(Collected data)
——
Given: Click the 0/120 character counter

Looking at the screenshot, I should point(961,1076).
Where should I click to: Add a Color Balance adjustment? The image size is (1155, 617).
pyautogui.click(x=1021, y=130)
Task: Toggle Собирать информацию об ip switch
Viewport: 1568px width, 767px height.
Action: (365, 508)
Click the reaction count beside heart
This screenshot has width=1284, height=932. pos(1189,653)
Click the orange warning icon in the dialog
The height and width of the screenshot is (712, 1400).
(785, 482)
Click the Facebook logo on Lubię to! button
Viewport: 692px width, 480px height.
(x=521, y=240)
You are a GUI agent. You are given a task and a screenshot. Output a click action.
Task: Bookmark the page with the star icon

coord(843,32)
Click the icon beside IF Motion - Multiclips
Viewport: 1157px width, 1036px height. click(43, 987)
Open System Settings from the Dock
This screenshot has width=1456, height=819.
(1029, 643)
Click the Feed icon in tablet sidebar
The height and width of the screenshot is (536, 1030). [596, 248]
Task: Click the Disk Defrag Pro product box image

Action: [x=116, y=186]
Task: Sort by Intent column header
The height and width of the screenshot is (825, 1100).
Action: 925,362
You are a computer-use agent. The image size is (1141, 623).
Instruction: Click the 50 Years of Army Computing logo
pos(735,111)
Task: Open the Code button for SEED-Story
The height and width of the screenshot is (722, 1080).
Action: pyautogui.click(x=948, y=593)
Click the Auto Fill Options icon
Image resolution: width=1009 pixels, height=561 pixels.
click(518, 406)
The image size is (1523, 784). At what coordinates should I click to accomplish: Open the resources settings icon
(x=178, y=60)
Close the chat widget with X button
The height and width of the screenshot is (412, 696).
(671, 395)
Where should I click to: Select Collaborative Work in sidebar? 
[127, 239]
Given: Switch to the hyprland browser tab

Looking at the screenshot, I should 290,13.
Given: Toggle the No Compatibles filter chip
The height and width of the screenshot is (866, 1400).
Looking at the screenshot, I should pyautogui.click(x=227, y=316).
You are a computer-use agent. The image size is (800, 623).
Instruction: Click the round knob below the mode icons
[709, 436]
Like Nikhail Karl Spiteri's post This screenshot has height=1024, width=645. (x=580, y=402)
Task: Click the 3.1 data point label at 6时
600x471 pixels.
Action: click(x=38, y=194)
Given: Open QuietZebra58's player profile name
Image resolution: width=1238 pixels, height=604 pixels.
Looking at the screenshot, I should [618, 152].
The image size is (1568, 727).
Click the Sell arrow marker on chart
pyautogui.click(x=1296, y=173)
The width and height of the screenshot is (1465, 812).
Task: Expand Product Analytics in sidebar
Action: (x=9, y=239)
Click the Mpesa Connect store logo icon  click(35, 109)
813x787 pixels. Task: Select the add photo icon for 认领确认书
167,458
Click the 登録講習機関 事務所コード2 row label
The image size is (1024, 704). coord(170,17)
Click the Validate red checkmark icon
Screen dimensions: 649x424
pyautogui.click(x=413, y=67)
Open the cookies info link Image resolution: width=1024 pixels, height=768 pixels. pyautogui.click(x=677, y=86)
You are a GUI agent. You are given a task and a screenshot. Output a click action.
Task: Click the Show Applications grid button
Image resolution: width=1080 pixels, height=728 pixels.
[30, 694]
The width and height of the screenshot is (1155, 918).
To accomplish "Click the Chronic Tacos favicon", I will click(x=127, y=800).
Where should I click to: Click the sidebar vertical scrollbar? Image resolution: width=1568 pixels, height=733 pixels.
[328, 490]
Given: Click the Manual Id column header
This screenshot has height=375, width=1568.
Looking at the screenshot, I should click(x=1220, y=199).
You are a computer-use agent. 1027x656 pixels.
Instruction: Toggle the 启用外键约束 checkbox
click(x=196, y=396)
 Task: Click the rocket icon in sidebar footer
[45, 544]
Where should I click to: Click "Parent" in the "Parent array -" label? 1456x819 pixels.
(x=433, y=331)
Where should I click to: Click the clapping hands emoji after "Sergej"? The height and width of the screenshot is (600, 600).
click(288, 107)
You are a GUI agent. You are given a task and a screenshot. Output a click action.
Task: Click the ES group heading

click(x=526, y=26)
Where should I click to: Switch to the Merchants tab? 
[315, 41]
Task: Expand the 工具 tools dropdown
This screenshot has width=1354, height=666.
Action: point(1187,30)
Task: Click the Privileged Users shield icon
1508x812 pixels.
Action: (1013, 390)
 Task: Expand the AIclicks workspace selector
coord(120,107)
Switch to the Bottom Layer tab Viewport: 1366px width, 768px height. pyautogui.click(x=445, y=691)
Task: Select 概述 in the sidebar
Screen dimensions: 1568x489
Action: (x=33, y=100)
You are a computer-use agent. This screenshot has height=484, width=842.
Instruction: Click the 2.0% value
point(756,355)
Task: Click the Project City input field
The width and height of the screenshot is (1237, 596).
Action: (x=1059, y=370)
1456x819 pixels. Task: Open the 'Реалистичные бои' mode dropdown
——
- **Written request**: Can you change every "Where should I click to:" in the collected data above to "Which spot should I click to:" and reproduce the data with nothing else altered?

- **Task response**:
Given: Click the 0/120 character counter

Looking at the screenshot, I should point(961,1076).
Which spot should I click to: Add a Color Balance adjustment? The image size is (1155, 617).
pyautogui.click(x=1021, y=130)
Task: Toggle Собирать информацию об ip switch
Viewport: 1568px width, 767px height.
Action: (365, 508)
Click the reaction count beside heart
This screenshot has width=1284, height=932. pos(1189,653)
Click the orange warning icon in the dialog
The height and width of the screenshot is (712, 1400).
(785, 482)
Click the Facebook logo on Lubię to! button
Viewport: 692px width, 480px height.
(x=521, y=240)
You are a GUI agent. You are given a task and a screenshot. Output a click action.
Task: Bookmark the page with the star icon

coord(843,32)
Click the icon beside IF Motion - Multiclips
Viewport: 1157px width, 1036px height. click(43, 987)
Open System Settings from the Dock
This screenshot has width=1456, height=819.
(1029, 643)
Click the Feed icon in tablet sidebar
The height and width of the screenshot is (536, 1030). [596, 248]
Task: Click the Disk Defrag Pro product box image

Action: [x=116, y=186]
Task: Sort by Intent column header
The height and width of the screenshot is (825, 1100).
Action: 925,362
You are a computer-use agent. The image size is (1141, 623).
Instruction: Click the 50 Years of Army Computing logo
pos(735,111)
Task: Open the Code button for SEED-Story
The height and width of the screenshot is (722, 1080).
Action: pyautogui.click(x=948, y=593)
Click the Auto Fill Options icon
Image resolution: width=1009 pixels, height=561 pixels.
click(518, 406)
The image size is (1523, 784). At what coordinates should I click to accomplish: Open the resources settings icon
(x=178, y=60)
Close the chat widget with X button
The height and width of the screenshot is (412, 696).
(671, 395)
Which spot should I click to: Select Collaborative Work in sidebar? 
[127, 239]
Given: Switch to the hyprland browser tab

Looking at the screenshot, I should 290,13.
Given: Toggle the No Compatibles filter chip
The height and width of the screenshot is (866, 1400).
Looking at the screenshot, I should pyautogui.click(x=227, y=316).
You are a computer-use agent. The image size is (800, 623).
Instruction: Click the round knob below the mode icons
[709, 436]
Like Nikhail Karl Spiteri's post This screenshot has height=1024, width=645. (x=580, y=402)
Task: Click the 3.1 data point label at 6时
600x471 pixels.
Action: click(x=38, y=194)
Given: Open QuietZebra58's player profile name
Image resolution: width=1238 pixels, height=604 pixels.
Looking at the screenshot, I should [618, 152].
The image size is (1568, 727).
Click the Sell arrow marker on chart
pyautogui.click(x=1296, y=173)
The width and height of the screenshot is (1465, 812).
Task: Expand Product Analytics in sidebar
Action: (x=9, y=239)
Click the Mpesa Connect store logo icon  click(35, 109)
813x787 pixels. Task: Select the add photo icon for 认领确认书
167,458
Click the 登録講習機関 事務所コード2 row label
The image size is (1024, 704). coord(170,17)
Click the Validate red checkmark icon
Screen dimensions: 649x424
pyautogui.click(x=413, y=67)
Open the cookies info link Image resolution: width=1024 pixels, height=768 pixels. pyautogui.click(x=677, y=86)
You are a GUI agent. You are given a task and a screenshot. Output a click action.
Task: Click the Show Applications grid button
Image resolution: width=1080 pixels, height=728 pixels.
[30, 694]
The width and height of the screenshot is (1155, 918).
To accomplish "Click the Chronic Tacos favicon", I will click(x=127, y=800).
Which spot should I click to: Click the sidebar vertical scrollbar? Image resolution: width=1568 pixels, height=733 pixels.
[328, 490]
Given: Click the Manual Id column header
This screenshot has height=375, width=1568.
Looking at the screenshot, I should click(x=1220, y=199).
You are a computer-use agent. 1027x656 pixels.
Instruction: Toggle the 启用外键约束 checkbox
click(x=196, y=396)
 Task: Click the rocket icon in sidebar footer
[45, 544]
Which spot should I click to: Click "Parent" in the "Parent array -" label? 1456x819 pixels.
(x=433, y=331)
Which spot should I click to: Click the clapping hands emoji after "Sergej"? The height and width of the screenshot is (600, 600).
click(288, 107)
You are a GUI agent. You are given a task and a screenshot. Output a click action.
Task: Click the ES group heading

click(x=526, y=26)
Which spot should I click to: Switch to the Merchants tab? 
[315, 41]
Task: Expand the 工具 tools dropdown
This screenshot has width=1354, height=666.
Action: point(1187,30)
Task: Click the Privileged Users shield icon
1508x812 pixels.
Action: (1013, 390)
 Task: Expand the AIclicks workspace selector
coord(120,107)
Switch to the Bottom Layer tab Viewport: 1366px width, 768px height. pyautogui.click(x=445, y=691)
Task: Select 概述 in the sidebar
Screen dimensions: 1568x489
Action: (x=33, y=100)
You are a computer-use agent. This screenshot has height=484, width=842.
Instruction: Click the 2.0% value
point(756,355)
Task: Click the Project City input field
The width and height of the screenshot is (1237, 596).
Action: (x=1059, y=370)
1456x819 pixels. Task: Open the 'Реалистичные бои' mode dropdown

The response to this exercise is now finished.